§ **WHAT YOU NEED TO DO**: The entries below contain a line with "Viewport: 342px width, 244px" and a line with "Task: Open footnote". Quote exactly those two lines and all lines between them.
DATA IN THIS EXERCISE: Begin
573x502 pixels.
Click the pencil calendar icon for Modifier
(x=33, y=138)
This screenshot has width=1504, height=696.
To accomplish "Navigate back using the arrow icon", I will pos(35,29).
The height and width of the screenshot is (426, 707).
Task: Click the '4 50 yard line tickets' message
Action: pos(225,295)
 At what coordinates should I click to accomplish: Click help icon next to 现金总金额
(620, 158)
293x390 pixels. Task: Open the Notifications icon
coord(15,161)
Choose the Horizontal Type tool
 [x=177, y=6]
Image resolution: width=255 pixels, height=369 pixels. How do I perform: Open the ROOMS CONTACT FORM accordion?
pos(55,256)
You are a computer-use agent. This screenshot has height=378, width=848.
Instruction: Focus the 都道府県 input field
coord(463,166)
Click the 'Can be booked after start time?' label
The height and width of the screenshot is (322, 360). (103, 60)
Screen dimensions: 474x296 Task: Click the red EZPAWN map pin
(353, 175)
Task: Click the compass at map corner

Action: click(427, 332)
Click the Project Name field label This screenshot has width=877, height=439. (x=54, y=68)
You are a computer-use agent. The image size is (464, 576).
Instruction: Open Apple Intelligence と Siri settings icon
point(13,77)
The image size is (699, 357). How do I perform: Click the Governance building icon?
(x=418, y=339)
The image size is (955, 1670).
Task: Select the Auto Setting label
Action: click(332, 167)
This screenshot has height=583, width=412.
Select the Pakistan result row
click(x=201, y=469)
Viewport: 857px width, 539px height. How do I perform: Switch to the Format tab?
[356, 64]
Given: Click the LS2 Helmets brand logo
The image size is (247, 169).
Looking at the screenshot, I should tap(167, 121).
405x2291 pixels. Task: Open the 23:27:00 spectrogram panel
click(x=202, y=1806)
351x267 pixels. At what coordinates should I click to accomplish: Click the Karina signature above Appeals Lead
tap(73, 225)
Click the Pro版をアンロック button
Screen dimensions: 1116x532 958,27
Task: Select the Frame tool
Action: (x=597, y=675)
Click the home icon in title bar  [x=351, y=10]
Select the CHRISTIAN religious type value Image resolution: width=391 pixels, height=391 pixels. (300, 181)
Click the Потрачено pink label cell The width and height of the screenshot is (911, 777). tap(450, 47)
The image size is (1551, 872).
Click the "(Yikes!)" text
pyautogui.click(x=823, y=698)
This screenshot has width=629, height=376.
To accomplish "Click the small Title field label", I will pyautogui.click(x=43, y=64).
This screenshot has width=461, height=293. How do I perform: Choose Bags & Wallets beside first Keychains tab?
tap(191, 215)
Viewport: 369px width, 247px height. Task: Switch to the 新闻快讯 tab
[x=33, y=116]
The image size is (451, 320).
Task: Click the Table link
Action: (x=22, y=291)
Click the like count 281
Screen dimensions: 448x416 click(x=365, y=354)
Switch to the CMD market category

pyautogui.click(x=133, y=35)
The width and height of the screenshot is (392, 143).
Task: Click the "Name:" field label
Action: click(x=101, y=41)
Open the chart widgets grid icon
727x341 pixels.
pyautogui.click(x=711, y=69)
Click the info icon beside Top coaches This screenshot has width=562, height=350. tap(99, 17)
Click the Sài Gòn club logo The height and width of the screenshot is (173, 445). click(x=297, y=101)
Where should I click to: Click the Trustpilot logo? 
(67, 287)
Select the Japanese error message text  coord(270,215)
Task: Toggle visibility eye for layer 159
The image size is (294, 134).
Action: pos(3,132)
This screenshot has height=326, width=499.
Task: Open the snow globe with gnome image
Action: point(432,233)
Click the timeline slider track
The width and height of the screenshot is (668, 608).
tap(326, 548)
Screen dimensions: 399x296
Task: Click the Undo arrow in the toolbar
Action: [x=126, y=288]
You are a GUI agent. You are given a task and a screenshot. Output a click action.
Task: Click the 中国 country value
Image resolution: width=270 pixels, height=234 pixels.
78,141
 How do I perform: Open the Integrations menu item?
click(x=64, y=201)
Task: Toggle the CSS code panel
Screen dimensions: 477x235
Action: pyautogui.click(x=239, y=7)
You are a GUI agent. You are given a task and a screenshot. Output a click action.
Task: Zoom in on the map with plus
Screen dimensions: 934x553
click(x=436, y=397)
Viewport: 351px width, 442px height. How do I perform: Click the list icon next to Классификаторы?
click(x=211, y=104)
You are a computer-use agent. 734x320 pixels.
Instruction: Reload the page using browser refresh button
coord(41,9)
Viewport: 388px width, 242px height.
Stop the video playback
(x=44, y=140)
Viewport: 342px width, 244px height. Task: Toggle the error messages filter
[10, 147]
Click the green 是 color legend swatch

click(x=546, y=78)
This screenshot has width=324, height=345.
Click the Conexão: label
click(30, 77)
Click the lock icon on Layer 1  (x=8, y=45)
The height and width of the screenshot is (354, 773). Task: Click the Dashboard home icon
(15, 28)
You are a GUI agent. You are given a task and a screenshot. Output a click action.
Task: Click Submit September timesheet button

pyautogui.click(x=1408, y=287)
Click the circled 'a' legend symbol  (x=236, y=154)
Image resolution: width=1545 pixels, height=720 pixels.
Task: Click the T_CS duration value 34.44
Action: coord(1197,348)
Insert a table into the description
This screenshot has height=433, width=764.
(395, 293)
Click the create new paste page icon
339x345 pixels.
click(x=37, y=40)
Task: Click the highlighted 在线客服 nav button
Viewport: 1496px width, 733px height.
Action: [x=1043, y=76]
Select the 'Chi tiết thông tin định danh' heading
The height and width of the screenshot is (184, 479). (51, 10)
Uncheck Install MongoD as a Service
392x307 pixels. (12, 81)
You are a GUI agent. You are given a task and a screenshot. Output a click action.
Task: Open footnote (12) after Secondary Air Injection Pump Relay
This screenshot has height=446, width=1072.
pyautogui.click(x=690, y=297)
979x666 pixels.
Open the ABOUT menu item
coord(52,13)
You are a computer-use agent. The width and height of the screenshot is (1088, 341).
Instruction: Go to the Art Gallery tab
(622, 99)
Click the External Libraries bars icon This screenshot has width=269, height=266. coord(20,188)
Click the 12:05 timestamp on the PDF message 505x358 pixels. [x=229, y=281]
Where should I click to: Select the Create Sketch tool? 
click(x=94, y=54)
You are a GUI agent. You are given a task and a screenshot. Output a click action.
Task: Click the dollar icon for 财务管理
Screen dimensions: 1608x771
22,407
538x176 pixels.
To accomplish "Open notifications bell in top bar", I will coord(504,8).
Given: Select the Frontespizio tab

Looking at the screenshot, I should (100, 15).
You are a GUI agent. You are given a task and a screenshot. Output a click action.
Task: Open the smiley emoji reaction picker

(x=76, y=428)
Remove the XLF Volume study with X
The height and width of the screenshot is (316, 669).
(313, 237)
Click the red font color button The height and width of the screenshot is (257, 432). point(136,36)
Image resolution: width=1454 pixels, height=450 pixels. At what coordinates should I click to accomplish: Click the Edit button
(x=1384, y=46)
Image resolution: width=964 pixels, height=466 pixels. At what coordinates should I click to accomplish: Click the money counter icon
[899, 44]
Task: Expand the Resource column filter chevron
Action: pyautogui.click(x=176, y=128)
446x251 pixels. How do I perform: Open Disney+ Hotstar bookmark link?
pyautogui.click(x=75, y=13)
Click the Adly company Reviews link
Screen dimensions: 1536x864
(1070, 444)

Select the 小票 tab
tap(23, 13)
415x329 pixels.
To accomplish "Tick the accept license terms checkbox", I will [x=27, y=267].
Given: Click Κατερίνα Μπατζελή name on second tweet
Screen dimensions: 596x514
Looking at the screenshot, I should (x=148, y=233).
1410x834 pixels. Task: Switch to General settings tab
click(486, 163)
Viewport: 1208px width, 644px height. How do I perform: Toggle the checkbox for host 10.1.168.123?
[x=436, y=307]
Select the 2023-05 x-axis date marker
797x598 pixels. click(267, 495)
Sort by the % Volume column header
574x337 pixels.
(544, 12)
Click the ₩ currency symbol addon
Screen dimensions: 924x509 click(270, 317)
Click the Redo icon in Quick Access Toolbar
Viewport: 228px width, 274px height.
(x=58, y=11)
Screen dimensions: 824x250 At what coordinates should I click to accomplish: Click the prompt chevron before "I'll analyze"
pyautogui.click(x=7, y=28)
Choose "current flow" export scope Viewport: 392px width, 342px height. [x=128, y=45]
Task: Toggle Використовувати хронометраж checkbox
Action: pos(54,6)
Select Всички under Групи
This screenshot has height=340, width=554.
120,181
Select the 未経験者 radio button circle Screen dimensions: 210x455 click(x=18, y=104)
DATA IN THIS EXERCISE: End
§ **EXERCISE ANSWER**:
Viewport: 342px width, 244px height. Task: Toggle the error messages filter
[10, 147]
Click the green 是 color legend swatch

click(x=546, y=78)
This screenshot has width=324, height=345.
Click the Conexão: label
click(30, 77)
Click the lock icon on Layer 1  (x=8, y=45)
The height and width of the screenshot is (354, 773). Task: Click the Dashboard home icon
(15, 28)
You are a GUI agent. You are given a task and a screenshot. Output a click action.
Task: Click Submit September timesheet button

pyautogui.click(x=1408, y=287)
Click the circled 'a' legend symbol  (x=236, y=154)
Image resolution: width=1545 pixels, height=720 pixels.
Task: Click the T_CS duration value 34.44
Action: coord(1197,348)
Insert a table into the description
This screenshot has height=433, width=764.
(395, 293)
Click the create new paste page icon
339x345 pixels.
click(x=37, y=40)
Task: Click the highlighted 在线客服 nav button
Viewport: 1496px width, 733px height.
Action: [x=1043, y=76]
Select the 'Chi tiết thông tin định danh' heading
The height and width of the screenshot is (184, 479). (51, 10)
Uncheck Install MongoD as a Service
392x307 pixels. (12, 81)
You are a GUI agent. You are given a task and a screenshot. Output a click action.
Task: Open footnote (12) after Secondary Air Injection Pump Relay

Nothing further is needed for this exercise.